--- Text provided Enclosed Below ---
In light of the losses piled on by the coronavirus pandemic, the railways is planning to close uneconomic rail lines, limit ticket counters and freeze new recruitment.
With the Covid-19 pandemic hitting hard the earnings of Indian Railways, an action plan is being firmed up to control expenditure drastically through various measures including cutting staff cost, reducing ticket counters and most importantly closure of uneconomic branch lines among others.
The strategy envisages freezing of new post creation except safety related ones and curtailing the staff who are being re-engaged after retirement, a step aimed to save a substantial amount on account of salary bills as many are currently being re-hired across the country in railways.
"Immediate review of re-engaged staff and feasibility of curtailing the same to bare minimum shall be explored," according to the latest directives of the Railway Board in the wake of the Covid-19 lockdown, an unprecedented occurrence.
In a three-page letter to general managers (GM) of all zones and production units on 19 June, the railways financial commissioner Manjual Rangarajan has sought steps for exploring new areas of expenditure control and enhancement of earnings.
"Review of posts created in the last two years should be done and if recruitment has not been done against those posts, the same may be reviewed for surrendering," the letter containing a series of economic measures and rationalisation of expenditures stated.
In order to tighten the expenditure, the directives sought "review and closure of uneconomic branch lines to the extent possible".
Stressing on the rationalisation of manpower, it has sought reduction in passenger reservation system (PRS) counters and redeployment of enquiry cum reservation clerks due to decrease in over-the-counter reservation.
Taking a dim view of annual GM inspection, a big affair entailing huge expenditure of resource and manpower, the railways has directed it to be a "silent and low key affair with minimum number of staff required".
Annual GM inspections, which are preceded by divisional railway managers inspections, are big events in rail establishment.
On material procurement, it has suggested "procurement should be deferred in such a manner that unused inventory is minimised".
Since the railways plans to electrify all major routes, it has sought grounding of all diesel locos over 31 years through sale as cost control measures.
Seeking curtailment on outsourcing activities, the directives have suggested critical review of onboard housekeeping service, linen management, station cleaning, lifts and escalators manning and station announcement.
The austerity measures also sought review of usage of high-speed diesel oil and energy audit of major load centres.
The nationwide lockdown has adversely affected railway earnings with only 230 trains running so far.
"It may be clearly borne in mind that mere deferment of bills/payment is not expenditure control. Effort has to be in controlling activities, works, purchases and all contractual obligations so that the liabilities are controlled within available funds, the allocation of which should be prioritised," according to the expenditure management formulated by the railways.
Stressing on the directives, the letter said "the recommendation for expenditure control and economy must be binding in nature".
--- End of Enclosed Text provided ---
--- Dataset content Enclosed Below ---
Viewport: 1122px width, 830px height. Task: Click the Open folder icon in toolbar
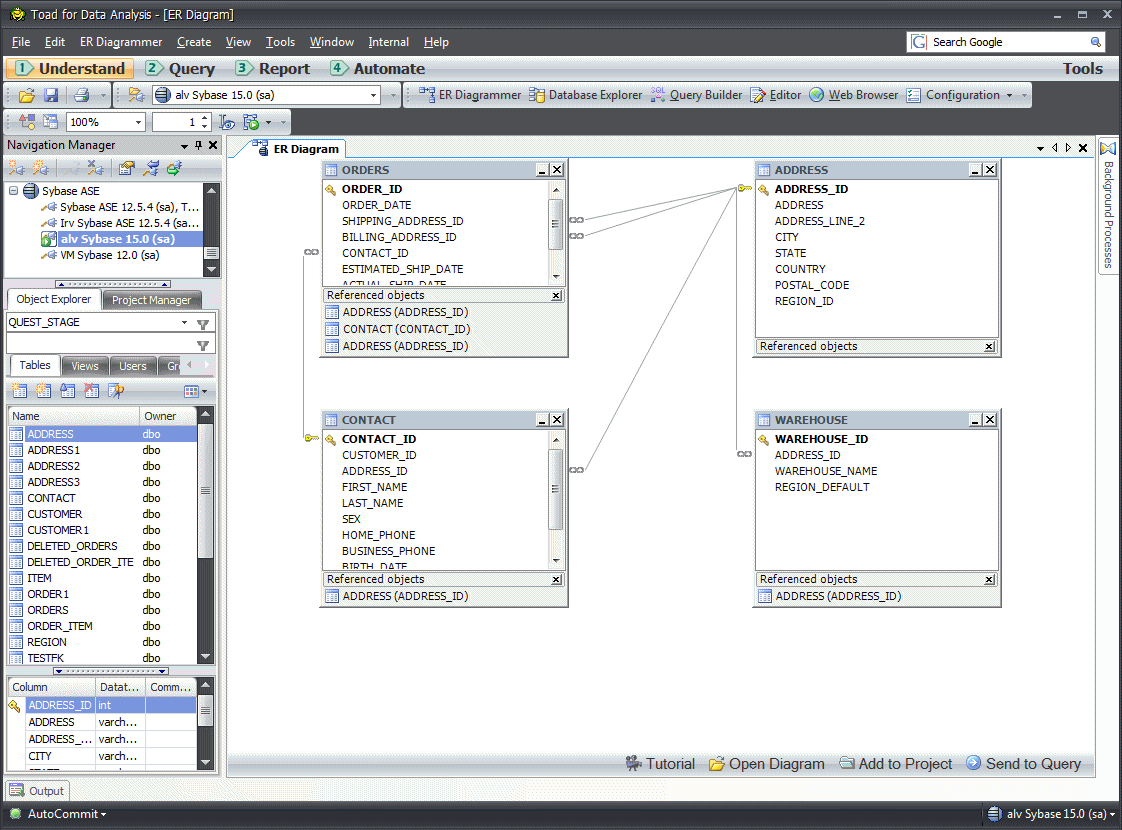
--- End of Enclosed Dataset content ---
Explore the material =>
1 – From the article on Indian Railways' cost cuts, write out the passage starting at "Taking a dim" and ending at "in rail establishment.".
2 – Answer from the article on Indian Railways' cost cuts:
(a) On what date was the three-page letter to the general managers sent?
(b) Diesel locos older than how many years are to be grounded through sale?
(c) How many trains had been running during the lockdown so far?

Answer list =>
1 –
Taking a dim view of annual GM inspection, a big affair entailing huge expenditure of resource and manpower, the railways has directed it to be a "silent and low key affair with minimum number of staff required".
Annual GM inspections, which are preceded by divisional railway managers inspections, are big events in rail establishment.

2 –
(a) 19 June
(b) 31 years
(c) 230